= Instruction A =
Output the lines of the rows below as a Markdown table with the columns No. and Line. Cover the stretch between the start of the rows and the line holding "Looking at the", inclusive, skipping blank lines and leaving out the pictures.

= Passage shown =
◇ ◇ ◇
Thursday, 26 August 2010

Workbench Tutorial: Basic Tank Weathering

Following a conversation with Admiral Drax about weathering his Baneblade I decided that it would make sense to turn the advice I gave him into a tutorial. Given that I have had that factory finish Razorback waiting for some love since june this was just the spur I needed to get started. This tutorial intends to show that you can achieve great results without expensive weathering pigments or an awful lot of mucking about.

Here we go then, this is the factory-finish Razorback, technically the weathering has already started as I painted the tracks in the heavy looking Jeff-rust. You might notice some little flecks of white or brush strokes. That was the disasterous Tamiya Flatbase. Grr. Oh and the mug was a free sample, cool eh?

First step is to get ALL decals, markings and any other painting done. You cannot go back once you have begun. Next it is to get all of the scratches and dings painted in. I use a sponge for this, just one of the pick and pluck columns from a figure case is good enough:

Next, mix a 1:1 batch of Scorched Brown and Chaos Black. Keep the mixture fairly thick as you want it to sit on the surface of the sponge rather than soaking in. Dip the sponge in the paint and lightly dab the paint off on the tile to test coverage and remove excess.
◇ ◇ ◇
= Instruction B =
Echo the part of the tank weathering tutorial above between "Thursday, 26 August" and "of mucking about.", inclusive, word for word.
◇ ◇ ◇
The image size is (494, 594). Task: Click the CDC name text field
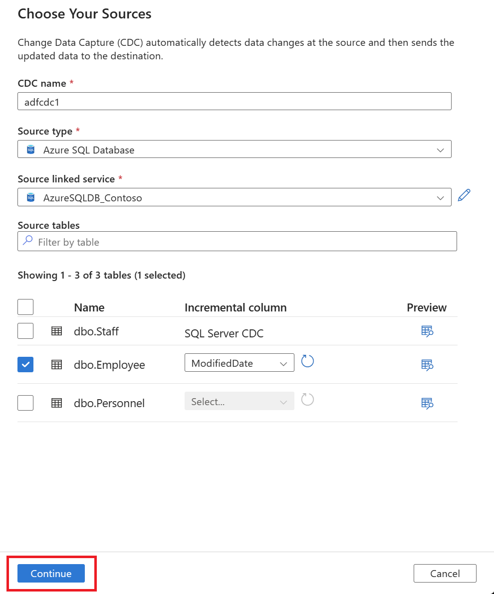(x=235, y=102)
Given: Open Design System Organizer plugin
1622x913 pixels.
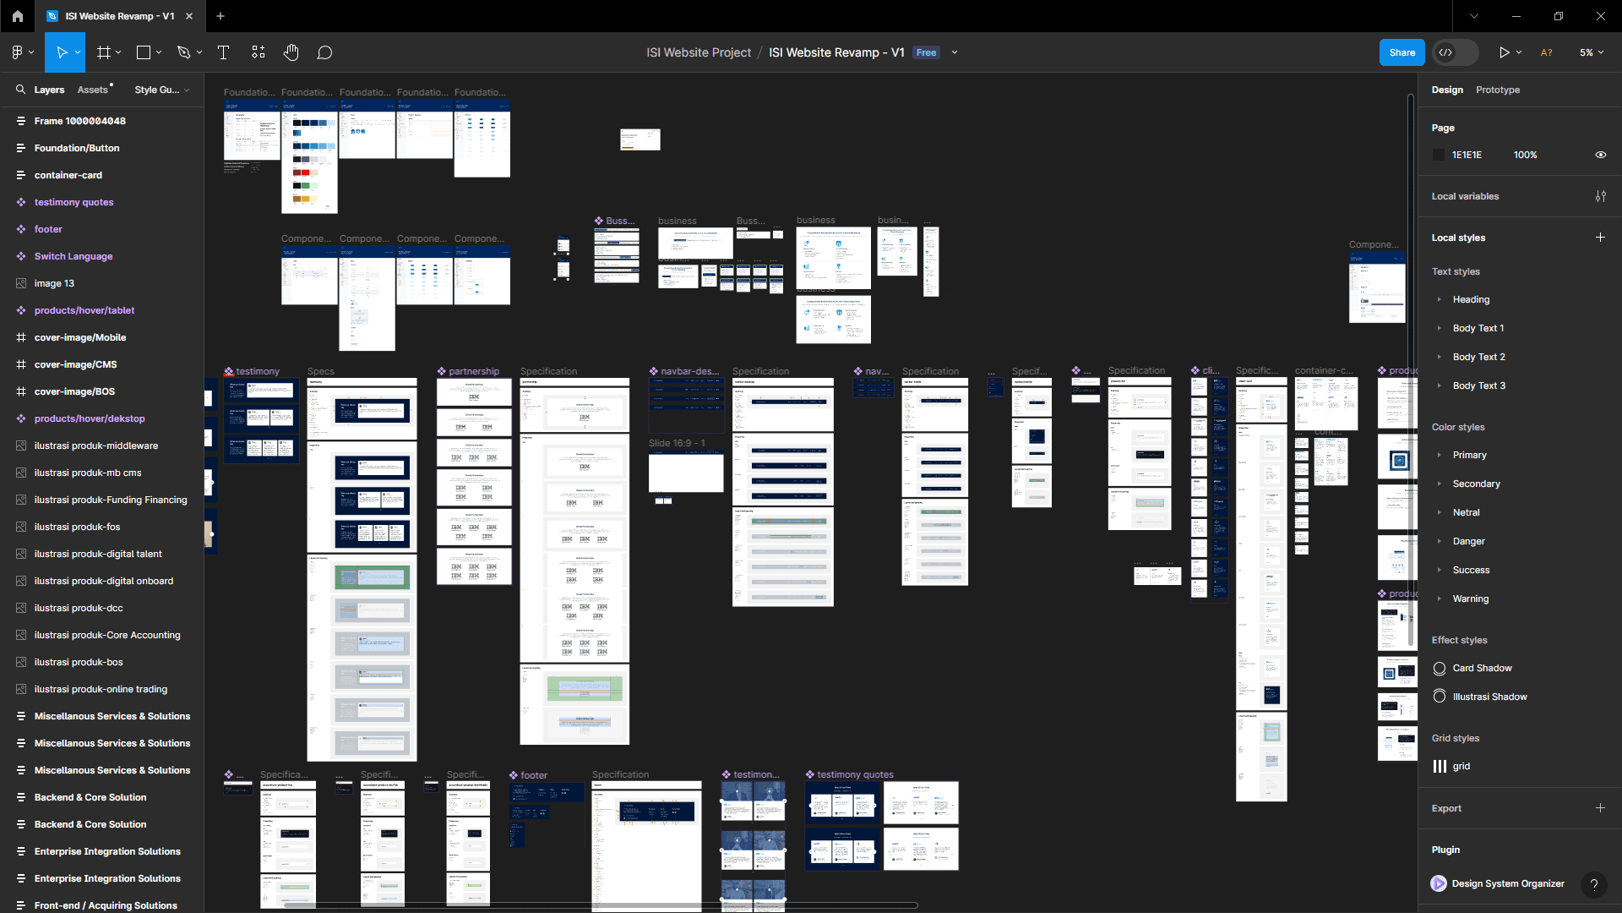Looking at the screenshot, I should pyautogui.click(x=1507, y=883).
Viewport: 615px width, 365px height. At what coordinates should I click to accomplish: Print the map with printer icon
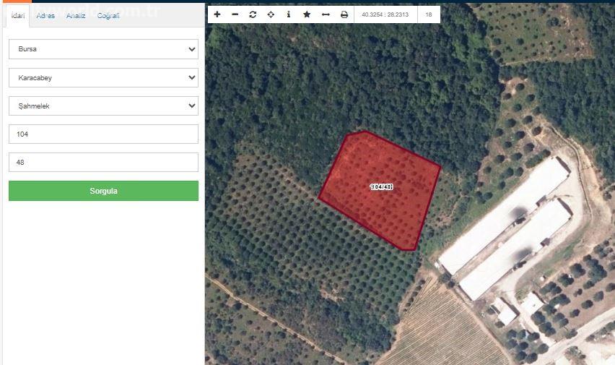(x=344, y=14)
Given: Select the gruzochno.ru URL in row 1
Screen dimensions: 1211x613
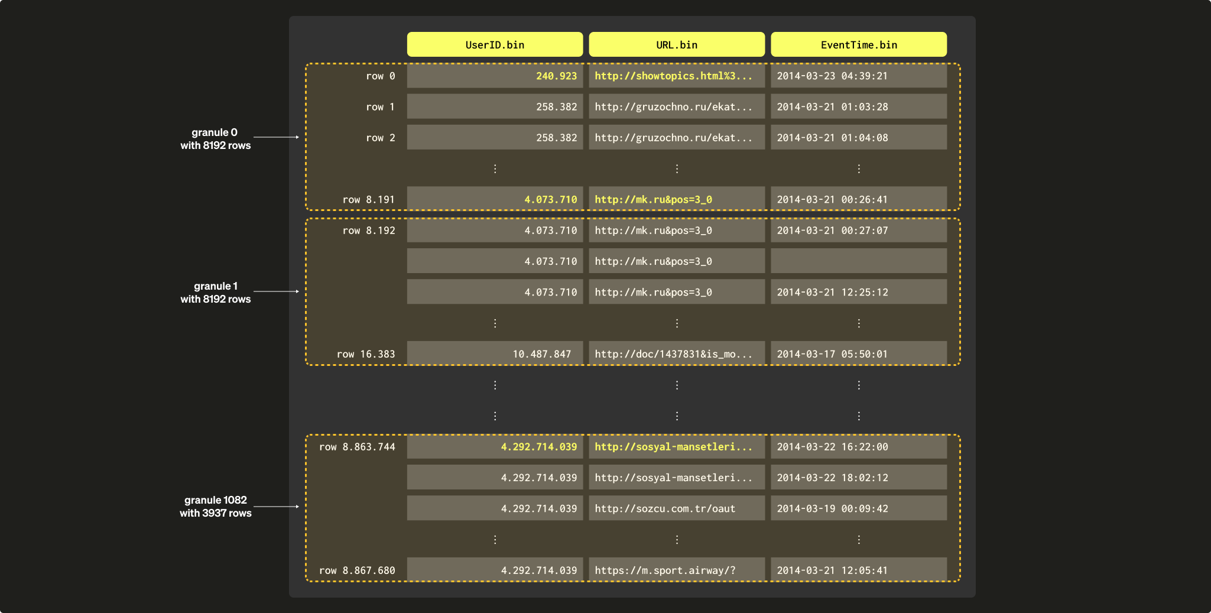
◇ ◇ ◇
= Exercise answer A =
| No. | Line |
|---|---|
| 1 | The image size is (494, 594). Task: Click the CDC name text field |
| 2 | (x=235, y=102) |
| 3 | Given: Open Design System Organizer plugin |
| 4 | 1622x913 pixels. |
| 5 | Looking at the screenshot, I should pyautogui.click(x=1507, y=883). |

= Exercise answer B =
Thursday, 26 August 2010

Workbench Tutorial: Basic Tank Weathering

Following a conversation with Admiral Drax about weathering his Baneblade I decided that it would make sense to turn the advice I gave him into a tutorial. Given that I have had that factory finish Razorback waiting for some love since june this was just the spur I needed to get started. This tutorial intends to show that you can achieve great results without expensive weathering pigments or an awful lot of mucking about.